Онлайн книга «Екатеринбург Восемнадцатый»

Cтраница 58

Моего ответа ей не требовалось.

— Что? Как? Откуда ты с ней знаком? Кто она? — порывом ветра встретил меня Сережа и не стал ждать ответа. — Ах, черт! — стал он переживать свое. — Ах, черт! Ну почему я лысею! Ну почему мне мои родители вечно приводят на знакомство каких-то тусклых евреек! Можно подумать, все еврейки тусклые! Ведь есть же где-то такие, ради которых, как Андрий у Гоголя, пойдешь на смерть! Есть Юдифь! Есть… — он запнулся. — Есть кто-то там в «Песни Песней»! Ах, черт! Лысею, и память становится ни к черту! Ведь несчастный Олоферн наверняка раскусил эту девку Юдифь, зачем она открыла ему свои груди и прочее. Явно ведь она ему их открыла не для того, чтобы он там стал выискивать какой-нибудь мастит или, хуже того, какой-нибудь прыщ! Ведь он догадался! Но пошел на это! Ради одной ночи лишился головы в прямом и переносном смысле! А мои родители думают, что лысый, так я любой тусклой старой деве буду рад! Нет! Нет, Боря!.. — И вдруг опять переменился. — А давай вместе — к Дутову Александру Ильичу! Ведь тут мы протухнем! А там! Там, как Стенька Разин или Емелька Пугачев, хоть раз да погуляем! Лучше один раз погулять вволю, чем триста лет дрожать по замшелым углам и со всей мировой скорбью смотреть на тусклых старых дев!

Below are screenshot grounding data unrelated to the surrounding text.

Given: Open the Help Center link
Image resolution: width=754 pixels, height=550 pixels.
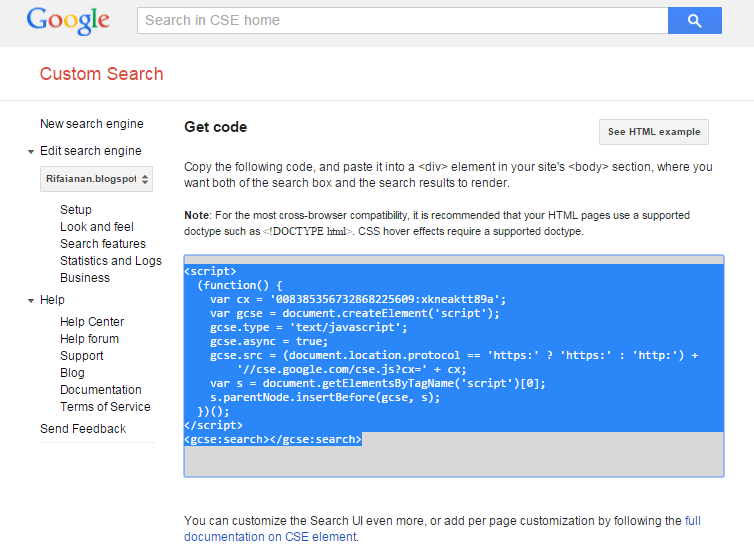Looking at the screenshot, I should coord(92,322).
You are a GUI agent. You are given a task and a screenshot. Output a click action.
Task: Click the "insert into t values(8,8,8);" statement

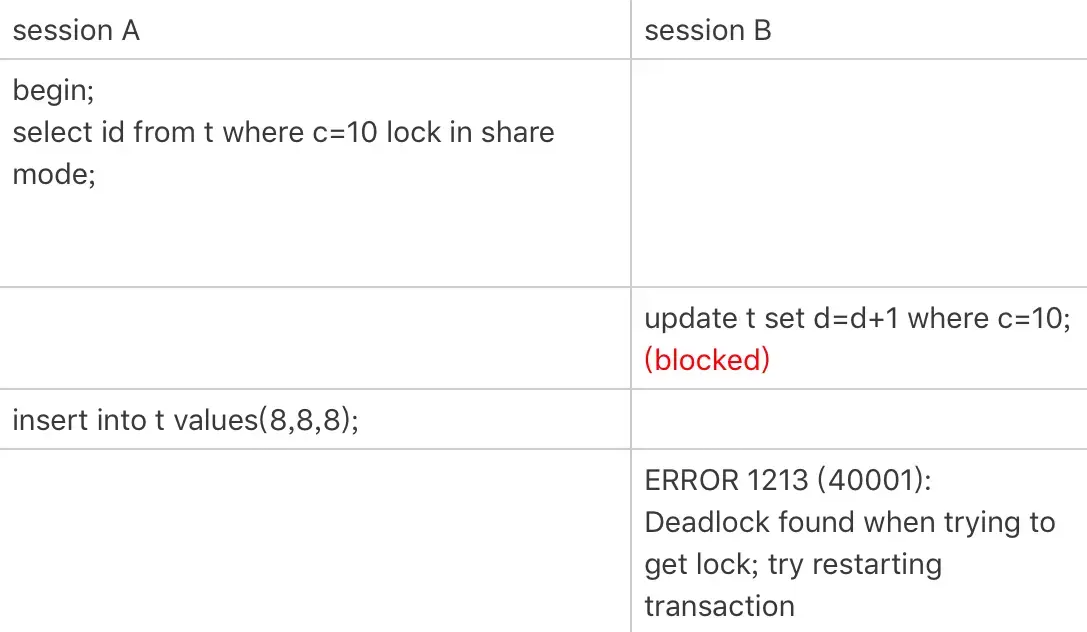coord(186,420)
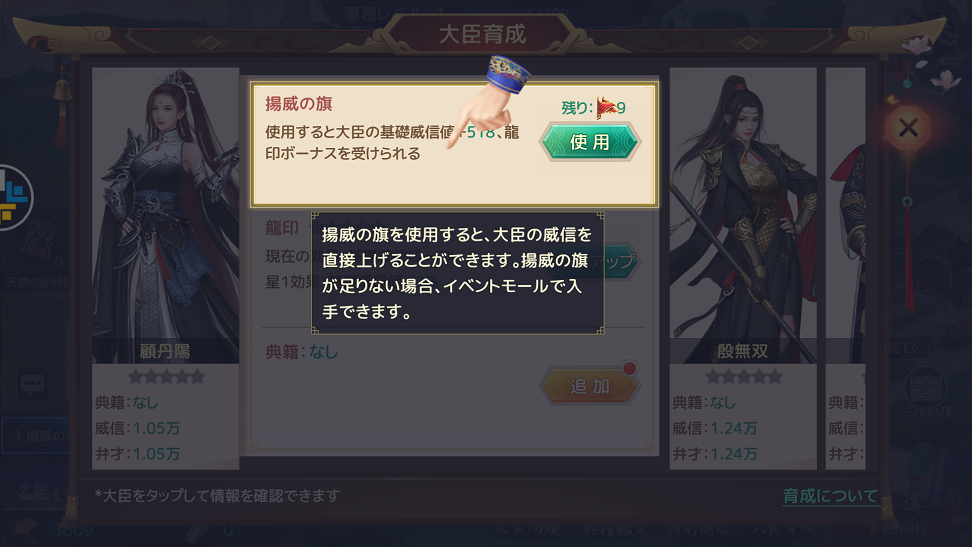Click the orange 追加 button
This screenshot has width=972, height=547.
pyautogui.click(x=590, y=386)
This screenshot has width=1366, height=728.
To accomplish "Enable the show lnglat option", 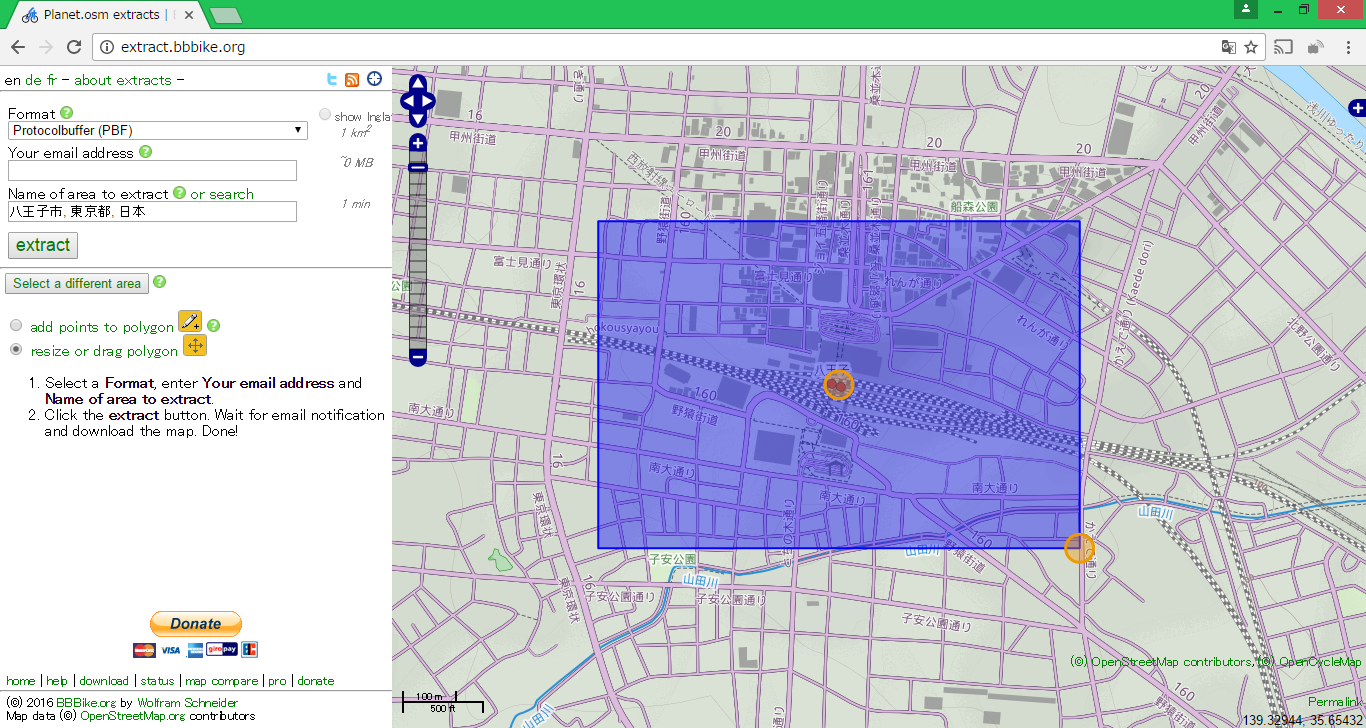I will [x=324, y=113].
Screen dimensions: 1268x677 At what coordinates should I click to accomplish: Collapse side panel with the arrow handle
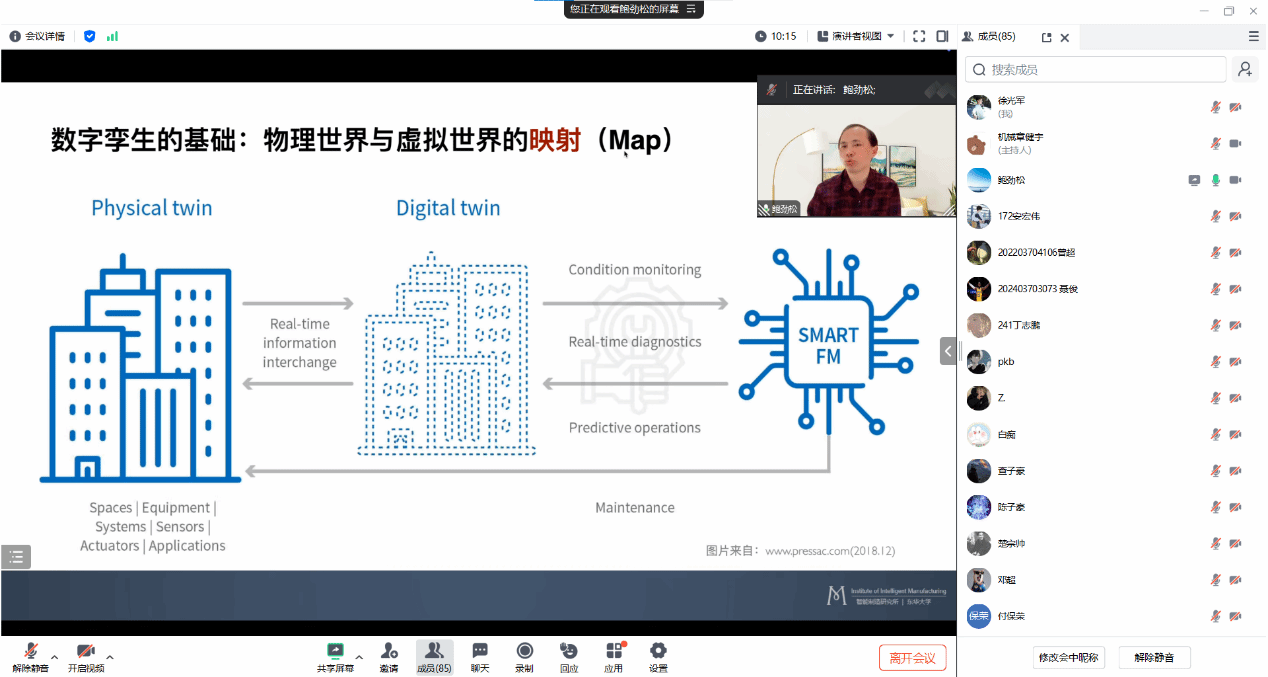coord(948,351)
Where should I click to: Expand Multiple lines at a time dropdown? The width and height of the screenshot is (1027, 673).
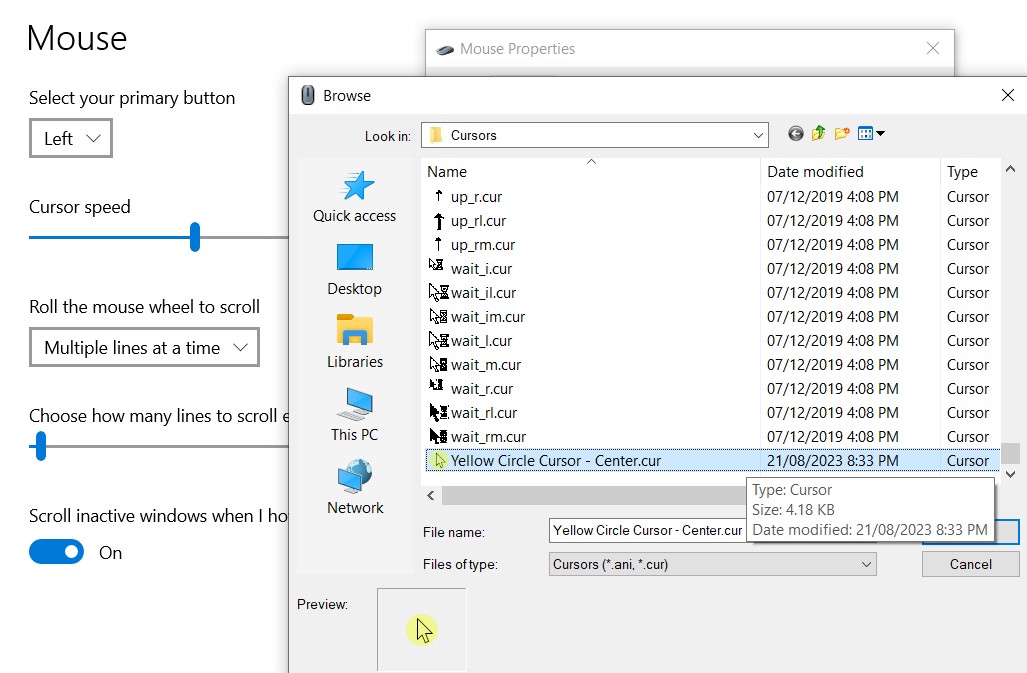144,348
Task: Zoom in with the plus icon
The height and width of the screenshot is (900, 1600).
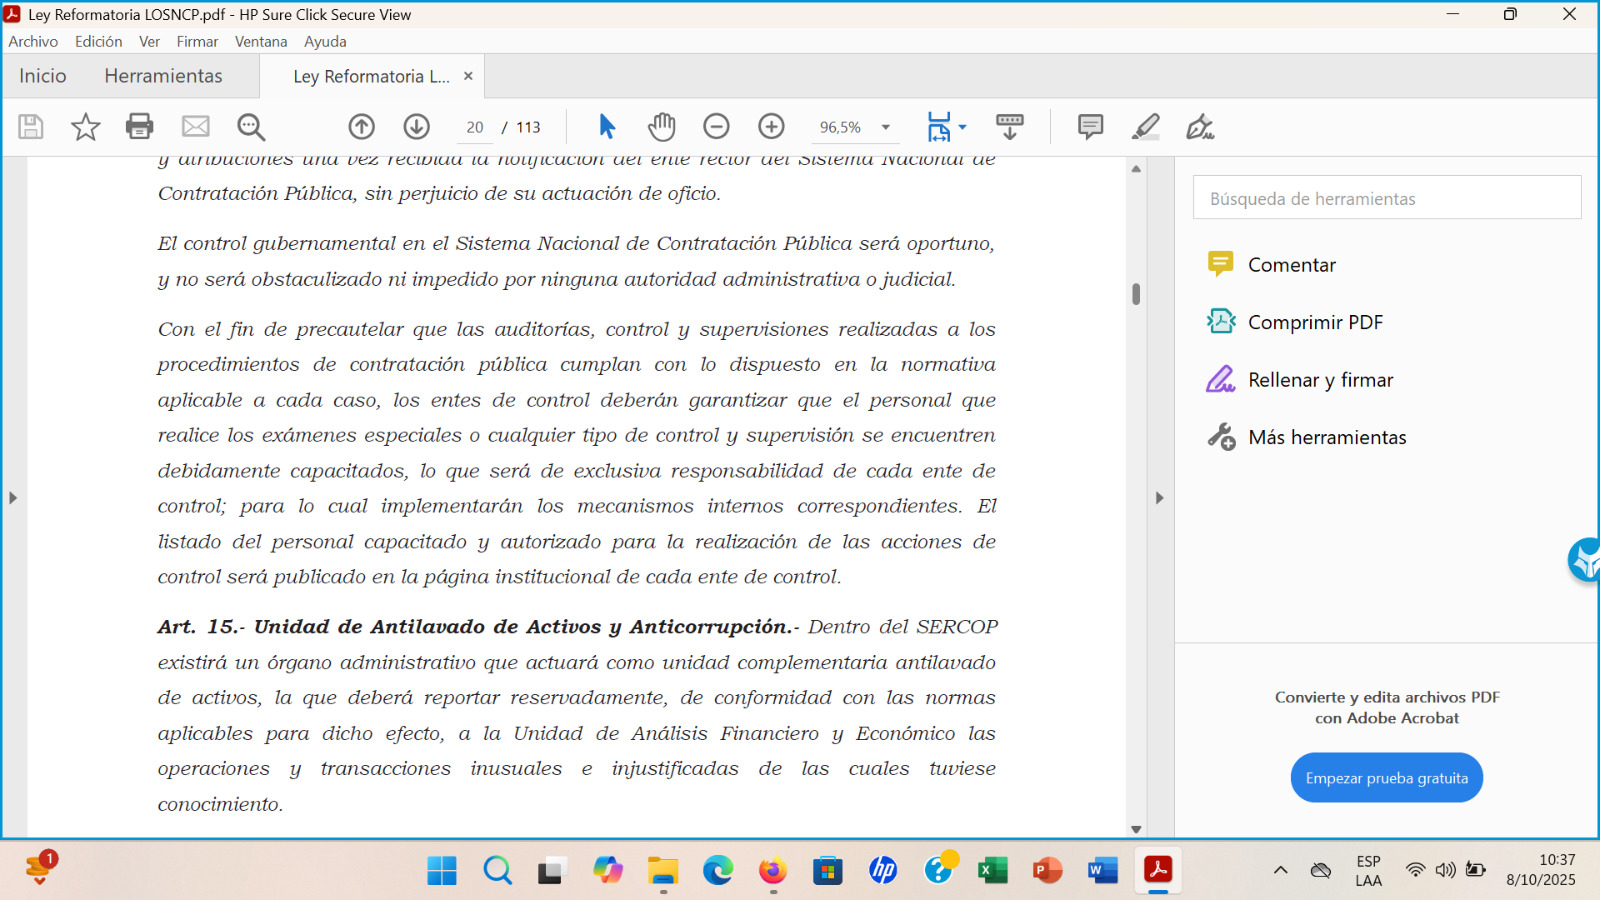Action: coord(771,127)
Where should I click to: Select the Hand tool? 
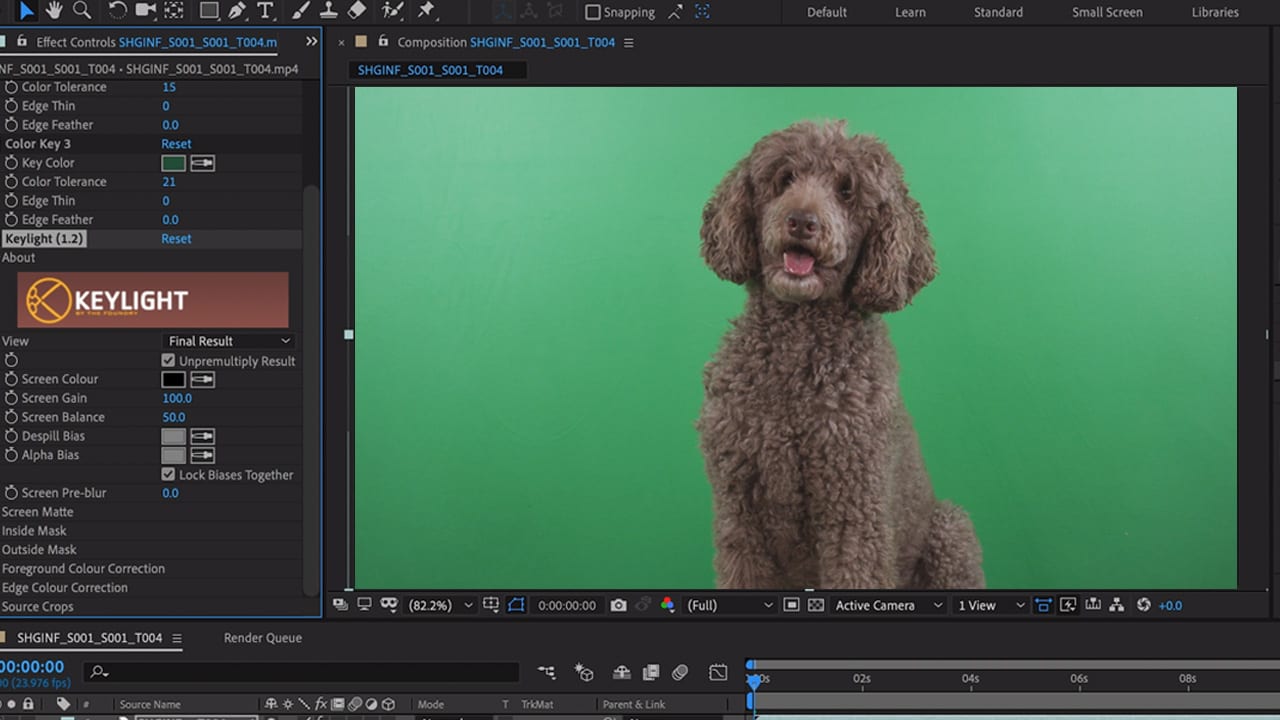click(52, 12)
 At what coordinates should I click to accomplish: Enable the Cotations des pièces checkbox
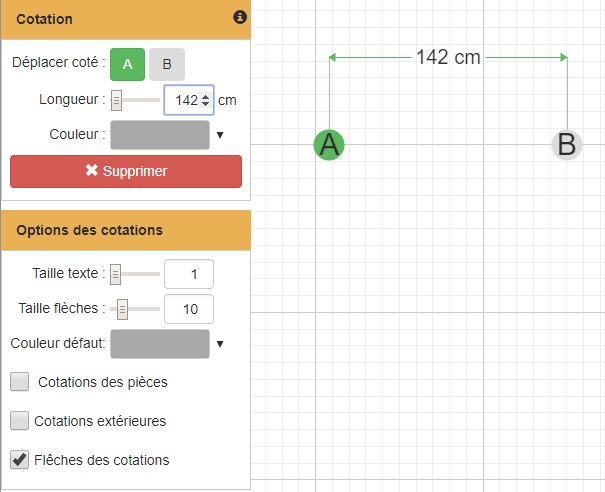(x=20, y=382)
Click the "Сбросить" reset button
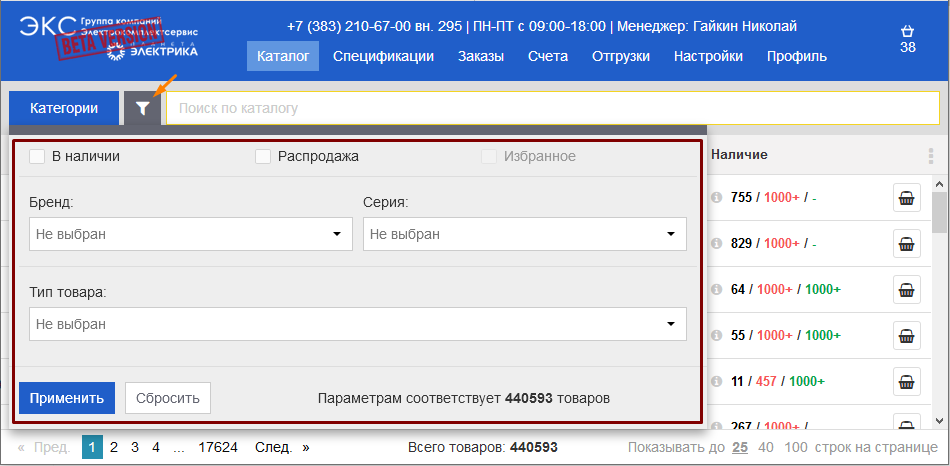This screenshot has height=466, width=950. pos(168,398)
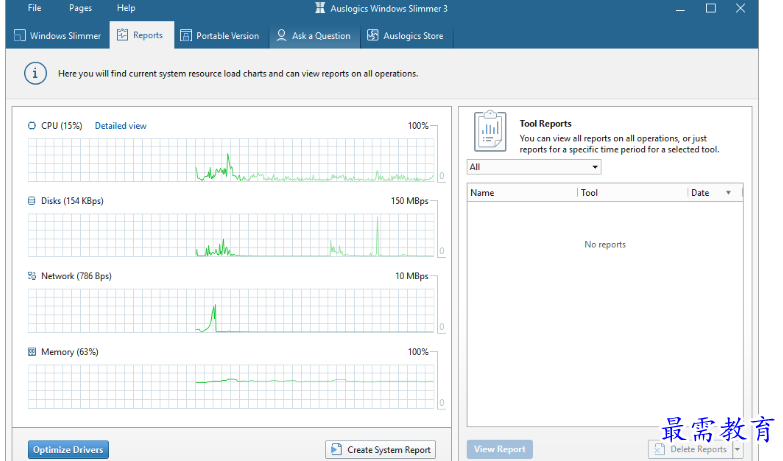This screenshot has height=461, width=783.
Task: Click the circular info icon in the banner
Action: (36, 73)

— Не пойду я гулять, Сережа! По крайней мере, не пойду, пока чего-то не пойму! — сказал я и потом прибавил, как бы прибавил сотник Томлин: — А пойму, так и совсем не пойду!

— Но Анна Ивановна! — в восхищении сказал Сережа.

— Лысый, а надежды не теряешь! — с любовью поддразнил я.

— Ничего! Бороться за правое дело и лысого возьмут! — сказал Сережа.

Мы дошли до его дома. Он пригласил зайти. Я отказался. Мне посыпались воспоминания осени четырнадцатого года, сводящая с ума и лишающая воли разлука с Натальей Александровной. «Как же так могло быть?» — спросил я, не понимая себя тогдашнего. Мне захотелось домой, захотелось запереться в комнате и побыть с Элспет и моей дочерью. «Признали мы за благо!..» — с ненавистью сказал я государю его слова. Все, что было у меня за всю мою службу, он отнял своим признанием за благо.

— Но только — Анна Ивановна! Презрей свое сословие! Только — она! — сказал Сережа.

Я с кривой усмешкой кивнул.


18

Элспет и дочь никак не приходили. А приходила осень четырнадцатого года — батумский дождь, пять дней боев под Хопом. Моя батарея успевала укрываться от турецких корабельных орудий, успешно противостоять полевым батареям в дуэли и накрывать пехоту. Мы чаще были на открытой позиции, в виду турецких батарей. И нам надо было постоянно опережать их — опережать не быстротой открытия огня, а точным попаданием. Точность попадания зависела от меня. В силу того что их было несколько, а мы были одни, времени на пристрелку у нас не было. Первый же залп должен был ложиться в максимальной близости от них. Я считал расстояние, и меня охватывала пустота. Потом такая же пустота меня охватила в первый наш с Натальей Александровной вечер на даче ее дядюшки полковника Алимпиева в Салибаури. Пустота была без границ, такая, при которой я будто вместил в себя весь театр военных действий с горами, морем, батумской крепостью, этим несчастным городишком Хопом, с нашими и турецкими частями. Я пьянел от пустоты. Голова моя была высоко в небе, и я оттуда смотрел на все, как на макет. Сосчитать расстояние и угол в таком положении было совсем просто. И я каждый раз опережал их. Это было счастьем.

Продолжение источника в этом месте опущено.